Dominic Oh, general director of Korea International Exhibition and Convention Center (Kintex), the event's organizer, told the Saigon Times that Vietnam was considered one of the key markets for the Republic of Korea (RoK)’s beauty care sector.

In 2016, Singapore was the biggest exporter to Vietnam’s beauty care sector, accounting for 34 percent of its total imports.

The EU followed with 19%, Thailand, 9%, and RoK, 8%, according to Euromonitor International.

In its report on beauty and personal care in Vietnam, the research firm said the market was dominated by global brands, thanks to innovative products, strong distribution network and dynamic marketing.

Three foreign companies, Unilever Vietnam International Co Ltd, Procter & Gamble Vietnam Ltd and Colgate-Palmolive Co Ltd were in the top three positions in 2017, it added.

Local firms held back

According to VOCA, as their incomes improve, Vietnamese people are paying more attention to beauty and personal care, creating a lot of opportunities for businesses.

In a report released early April, the World Bank said 70% of Vietnam’s population are now classified as economically secure, including the 13% who are now part of the global middle-class.

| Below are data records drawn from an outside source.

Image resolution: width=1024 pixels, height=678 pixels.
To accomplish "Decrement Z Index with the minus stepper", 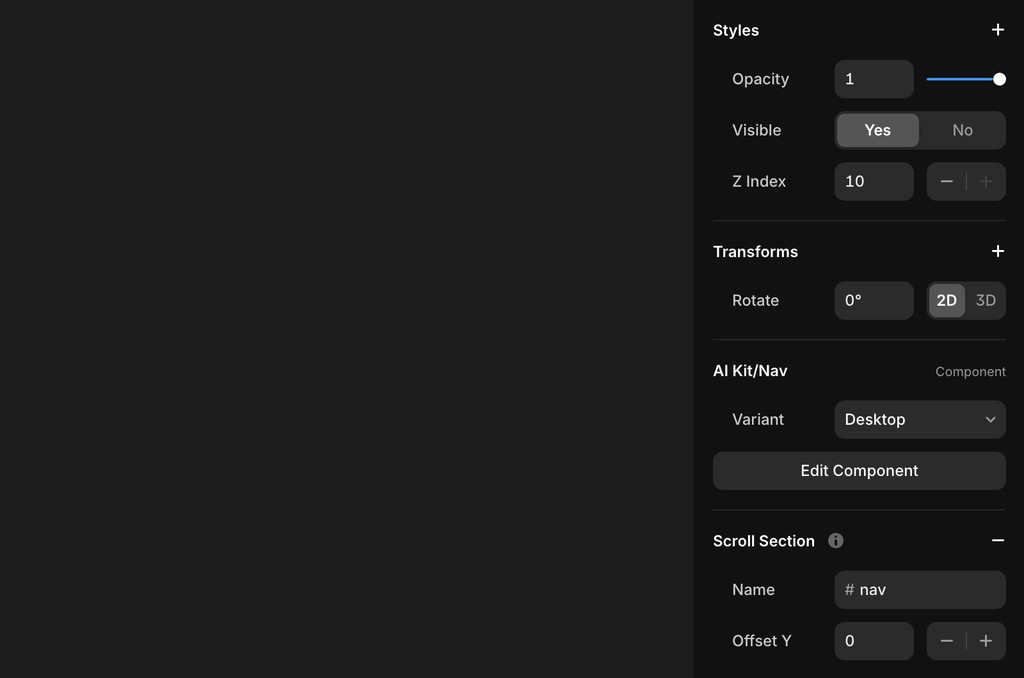I will click(x=946, y=181).
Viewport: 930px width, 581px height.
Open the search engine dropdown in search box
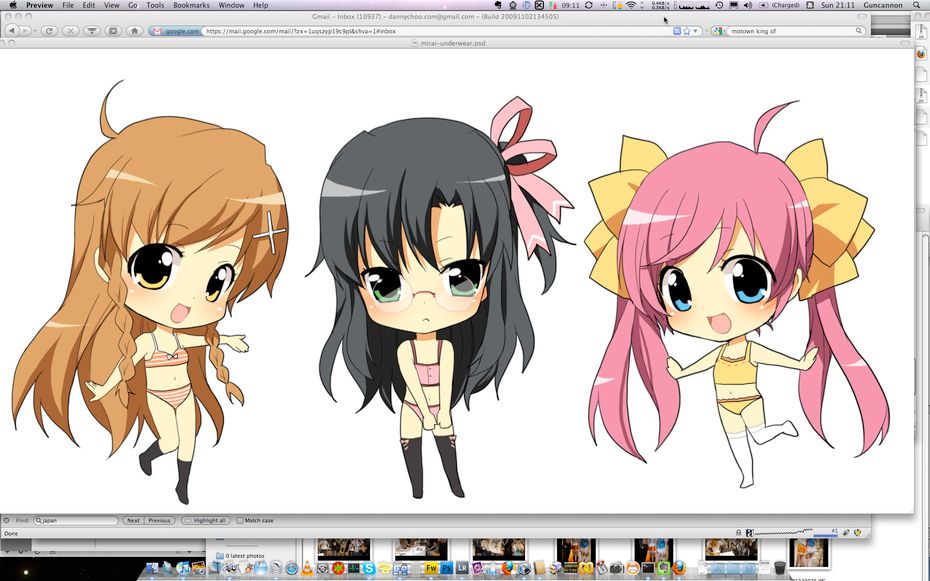click(720, 31)
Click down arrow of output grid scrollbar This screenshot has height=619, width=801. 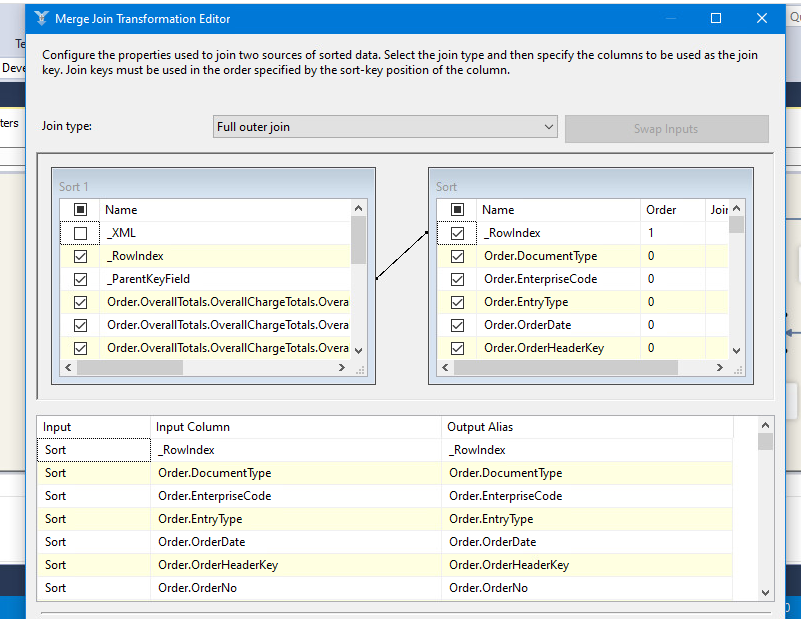pyautogui.click(x=765, y=592)
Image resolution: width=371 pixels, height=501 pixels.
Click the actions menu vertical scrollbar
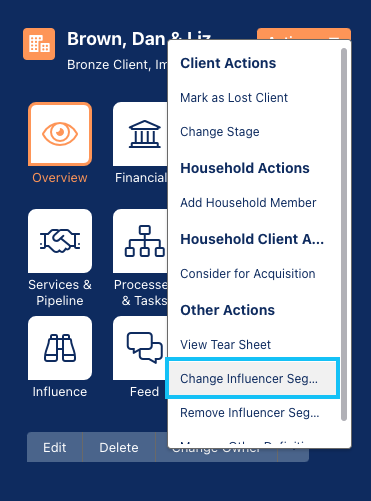pyautogui.click(x=344, y=234)
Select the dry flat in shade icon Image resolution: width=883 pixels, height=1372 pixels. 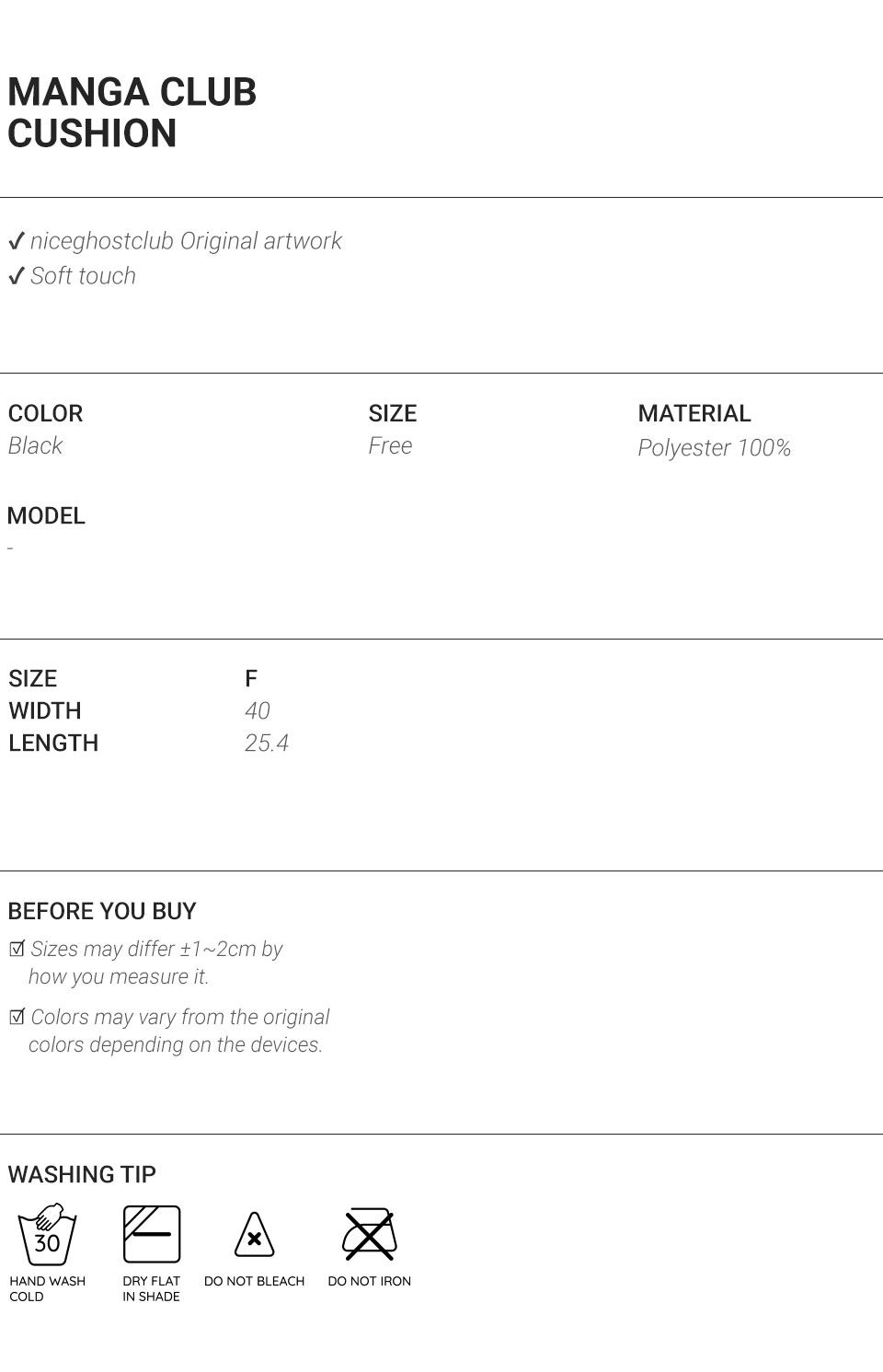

These income classes are growing rapidly, rising by over 20 percentage points between 2010 and 2017.

An average of 1.5 million Vietnamese have joined the global middle class each year since 2014, confirming that households continue to climb the economic ladder after escaping poverty.

The WB also predicted that as many as 33 million Vietnamese will be in the middle class by 2022.

Despite this fertile ground for beauty care products, Vietnamese brands have struggled to do well.

Even top companies with decades in the market, like Saigon Cosmetics Corporation and Lan Hao Cosmetics Co Ltd, have stopped at making low and mid-range products.

Minh, chairman of VOCA, said local firms were held back by a lack of serious investment in packaging, design and advertisement.

Medicare, an HCMC-based drug and beauty care retailer, said it looked for Vietnamese partners to produce Medicare-branded beauty and personal care products, but local firms did not have the capacity to make products that could compete with foreign rivals.

As organic beauty products is the new trend, VOCA chairman Minh said local firms should make good use of natural ingredients that are plentiful in Vietnam to create high quality products so that they can start competing with foreign firms.

However, doing this will require bigger investments in more advanced technologies; and given the current state and scale of domestic firms, the upgrade is easier said than done, Minh said.